**Exercise instructions:**
The answer must be the data, repeated exactly.

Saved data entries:
Start of Block
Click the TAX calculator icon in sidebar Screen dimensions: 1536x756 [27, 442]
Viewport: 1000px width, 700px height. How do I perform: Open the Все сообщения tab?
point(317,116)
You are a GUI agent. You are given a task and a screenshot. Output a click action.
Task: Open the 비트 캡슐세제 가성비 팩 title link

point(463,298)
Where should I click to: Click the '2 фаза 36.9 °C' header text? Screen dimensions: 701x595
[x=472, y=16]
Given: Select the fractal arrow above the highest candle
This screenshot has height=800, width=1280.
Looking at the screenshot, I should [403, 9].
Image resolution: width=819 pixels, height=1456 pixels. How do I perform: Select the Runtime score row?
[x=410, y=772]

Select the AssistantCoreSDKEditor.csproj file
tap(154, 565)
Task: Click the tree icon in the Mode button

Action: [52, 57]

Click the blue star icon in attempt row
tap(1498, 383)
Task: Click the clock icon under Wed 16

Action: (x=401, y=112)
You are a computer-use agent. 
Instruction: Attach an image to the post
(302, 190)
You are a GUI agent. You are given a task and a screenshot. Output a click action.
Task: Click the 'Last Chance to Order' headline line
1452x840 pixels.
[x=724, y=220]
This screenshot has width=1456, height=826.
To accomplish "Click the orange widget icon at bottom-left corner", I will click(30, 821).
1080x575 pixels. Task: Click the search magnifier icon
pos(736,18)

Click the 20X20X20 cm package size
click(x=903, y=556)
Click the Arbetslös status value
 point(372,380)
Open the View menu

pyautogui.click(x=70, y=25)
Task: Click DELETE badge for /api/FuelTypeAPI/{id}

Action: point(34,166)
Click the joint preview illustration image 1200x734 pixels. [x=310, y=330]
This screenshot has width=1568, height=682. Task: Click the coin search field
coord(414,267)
End of Block
**Task response:**
Click the TAX calculator icon in sidebar Screen dimensions: 1536x756 [27, 442]
Viewport: 1000px width, 700px height. How do I perform: Open the Все сообщения tab?
point(317,116)
You are a GUI agent. You are given a task and a screenshot. Output a click action.
Task: Open the 비트 캡슐세제 가성비 팩 title link

point(463,298)
Where should I click to: Click the '2 фаза 36.9 °C' header text? Screen dimensions: 701x595
[x=472, y=16]
Given: Select the fractal arrow above the highest candle
This screenshot has height=800, width=1280.
Looking at the screenshot, I should [403, 9].
Image resolution: width=819 pixels, height=1456 pixels. How do I perform: Select the Runtime score row?
[x=410, y=772]

Select the AssistantCoreSDKEditor.csproj file
tap(154, 565)
Task: Click the tree icon in the Mode button

Action: [52, 57]

Click the blue star icon in attempt row
tap(1498, 383)
Task: Click the clock icon under Wed 16

Action: (x=401, y=112)
You are a computer-use agent. 
Instruction: Attach an image to the post
(302, 190)
You are a GUI agent. You are given a task and a screenshot. Output a click action.
Task: Click the 'Last Chance to Order' headline line
1452x840 pixels.
[x=724, y=220]
This screenshot has width=1456, height=826.
To accomplish "Click the orange widget icon at bottom-left corner", I will click(30, 821).
1080x575 pixels. Task: Click the search magnifier icon
pos(736,18)

Click the 20X20X20 cm package size
click(x=903, y=556)
Click the Arbetslös status value
 point(372,380)
Open the View menu

pyautogui.click(x=70, y=25)
Task: Click DELETE badge for /api/FuelTypeAPI/{id}

Action: point(34,166)
Click the joint preview illustration image 1200x734 pixels. [x=310, y=330]
This screenshot has width=1568, height=682. Task: Click the coin search field
coord(414,267)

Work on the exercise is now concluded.